Text and item location entries:
* Begin *

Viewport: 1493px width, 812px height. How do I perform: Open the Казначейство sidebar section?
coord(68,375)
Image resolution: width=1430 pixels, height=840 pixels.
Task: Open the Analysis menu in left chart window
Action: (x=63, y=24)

* End *

• [Instructions for the task] Echo every line of the listing above back word for word.

• [Correct response]
Viewport: 1493px width, 812px height. How do I perform: Open the Казначейство sidebar section?
coord(68,375)
Image resolution: width=1430 pixels, height=840 pixels.
Task: Open the Analysis menu in left chart window
Action: (x=63, y=24)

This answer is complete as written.